Your task:
What are the lines from the one containing "Given: Click the true PromiseIsHandled value" through the end of the listing below? Return them exactly, and only them.

Exercise data:
____
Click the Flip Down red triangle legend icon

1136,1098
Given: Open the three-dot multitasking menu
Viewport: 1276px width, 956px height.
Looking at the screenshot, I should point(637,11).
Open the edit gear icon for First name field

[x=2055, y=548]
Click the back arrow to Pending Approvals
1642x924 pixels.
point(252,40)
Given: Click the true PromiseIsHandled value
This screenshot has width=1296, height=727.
____
Task solution:
Given: Click the true PromiseIsHandled value
This screenshot has width=1296, height=727.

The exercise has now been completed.